Accueil Eco & Social Non-paiement des pensions alimentaires : et si l’impôt était problématique ?

Non-paiement des pensions alimentaires : et si l’impôt était problématique ?

par La rédaction

25 % des parents, solvables, n’ayant pas la garde de leurs enfants, ne paieraient pas de pension alimentaire… Malgré un système d’imposition qui leur est très favorable.

« Un quart des parents non gardiens solvables ne déclarent pas verser de pension alimentaire à la suite d’une rupture de Pacs ou d’un divorce » c’est le titre d’une étude de la direction de la recherche, des études, de l’évaluation et des statistiques (Drees), rattachée au ministère de la santé et des solidarités, rendue publique le 12 janvier.

Une étude réalisée à partir de données recueillies entre 2011 et 2015 sur des parents non gardiens, identifiés comme solvables l’année qui précède la rupture (divorce ou d’une rupture de pacs). Solvables, c’est-à-dire dont les ressources excèdent 700 euros par mois. Raisons avancées au non-paiement des pensions alimentaires  : le montant n’a pas été fixé par le juge aux affaires familiales, il existe un accord entre ex-conjoints ou bien il s’agit d’un défaut total de paiement du parent débiteur. Mais l’étude ne dit pas dans quelles proportions interviennent chacune de ces causes. L’étude apprend aussi que, plus les ressources du parent qui n’a pas la garde sont faibles, plus la part de non-versement de pension est élevée.
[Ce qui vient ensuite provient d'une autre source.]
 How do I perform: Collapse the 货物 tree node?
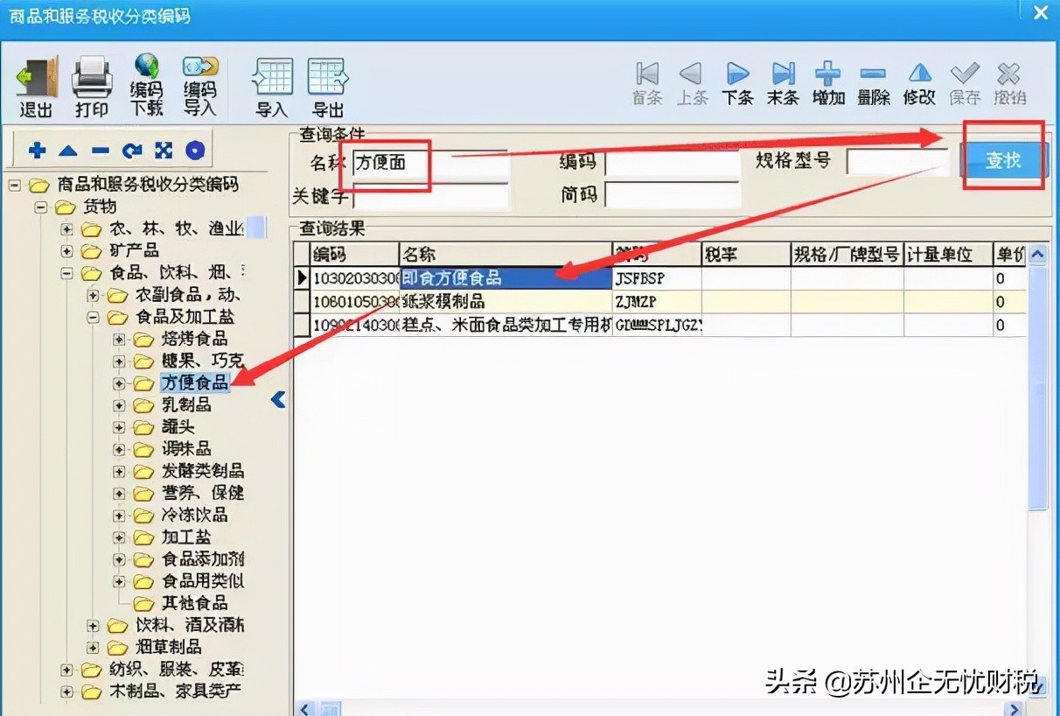[x=42, y=207]
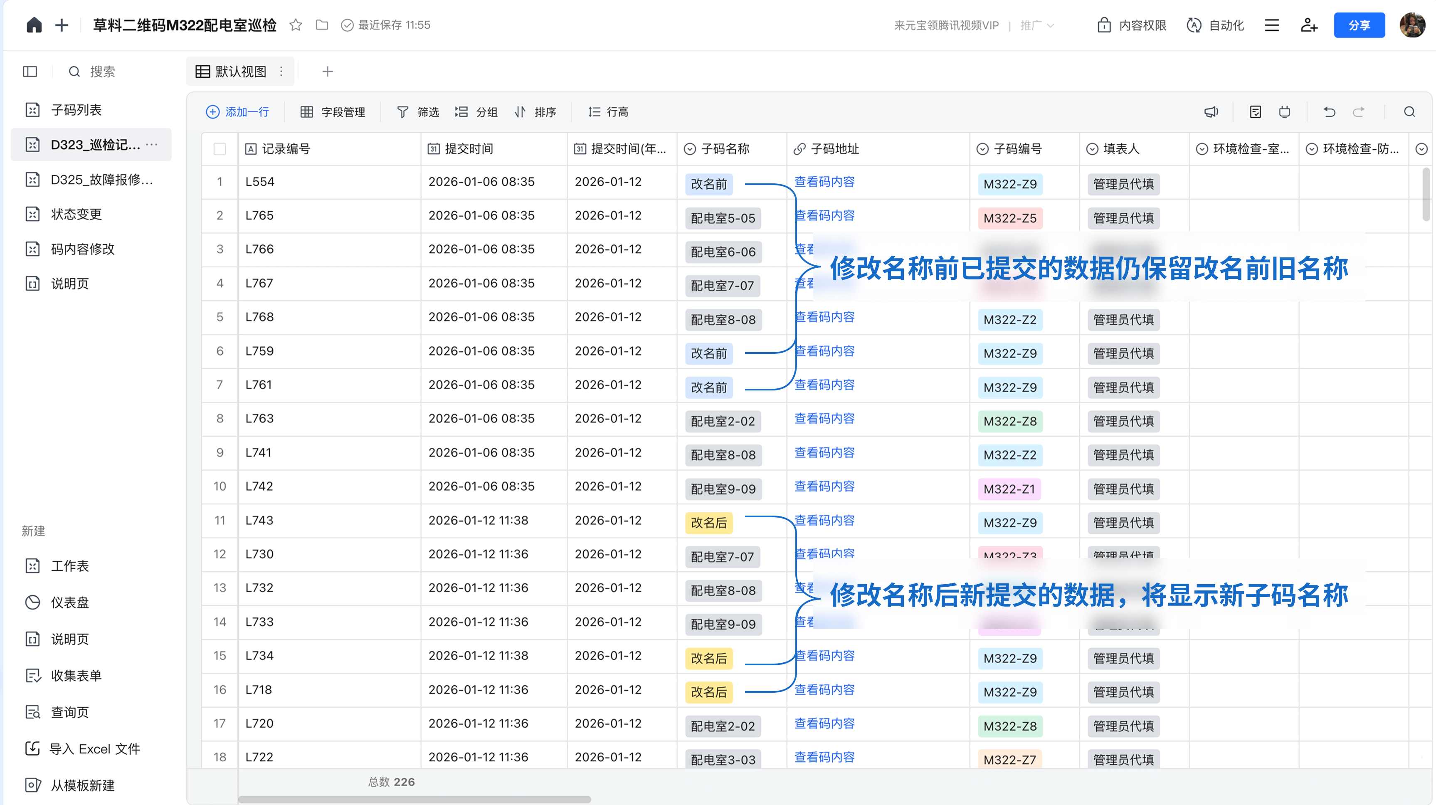
Task: Open the hamburger menu icon
Action: 1272,25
Mais si les revenus du parent ayant la garde dépassent ceux du parent non gardien, le taux de non-versement atteint 37 %. Le montant moyen des pensions déclarées s’élève à 190 euros par enfant.

Le parent gardien paie les impôts du non gardien

L’étude se base sur les déclarations d’impôts du parent qui n’a pas la garde des enfants. Ce dernier a en effet intérêt à déclarer la pension qu’il verse pour ses enfants puisqu’elle se déduit de son revenu imposable… mais elle alourdit le revenu imposable du parent gardien. Le parent gardien paie des impôts pour le non gardien en quelque sorte. Avant d’être séparés, les parents ne déduisaient pas de leurs impôts les dépenses réalisées pour leurs enfants. Ils appliquaient certes un quotient familial que le parent gardien pourra appliquer. Mais le calcul est différent. Et, selon Justice et inégalités au prisme des sciences sociales (Justines), il ne rééquilibre pas les choses. Pire : le gonflement du revenu imposable des mères isolées peut les priver de certaines prestations sociales.

Et l’esprit de la règle est très contestable d’un point de vue féministe. Car l’étude rappelle aussi que les parents gardiens sont très majoritairement des femmes. Lors d’une conférence de présentation de son livre L’Économie Féministe, Hélène Périvier, économiste à l’Observatoire français des conjonctures économiques (OFCE, Sciences Po), proposait de revoir la fiscalité pour en finir avec une « organisation sociale issue du modèle patriarcal, centrée sur Monsieur Gagnepain, tandis que Madame Aufoyer est devenue Madame Gagnemiettes ».

Ce système d’imposition des pensions est dans la droite ligne d’une autre mesure contestée par les féministes : le quotient conjugal instauré en 1945. Un système qui désincite beaucoup de femmes à travailler. L’impôt est calculé à partir de la mise en commun des revenus des deux membres du couple. Si les conjoints ont des revenus équivalents, l’imposition commune équivaut à l’imposition séparée. Mais si les revenus sont différents, l’avantage fiscal est très élevé au point, dans certains cas, de dissuader celui, ou plutôt celle -dans l’écrasante majorité des cas- qui gagne le moins de travailler.

Hélène Périvier fait d’ailleurs observer dans une tribune « Pour une réforme de l’imposition des couples » que « contrairement au quotient familial (parts attribuées pour les personnes à charge), dont l’avantage ne peut dépasser 1 527 euros par an et par demi part, la réduction d’impôt associée au quotient conjugal n’est pas plafonnée et peut atteindre plus de 32 000 euros par an dans des cas extrêmes. »  Elle souligne ainsi que ce système, qui avantage les hommes les plus riches mariés à des femmes au foyer, fait perdre beaucoup d’argent à l’Etat. Le système d’imposition des pensions alimentaires avantage lui aussi les pères séparés, non gardiens de leurs enfants et riches… Et s’ils composent un nouveau foyer avec nouveau quotient familial, nouveau quotient conjugal et versement de pension déductibles des impôts, c’est jackpot.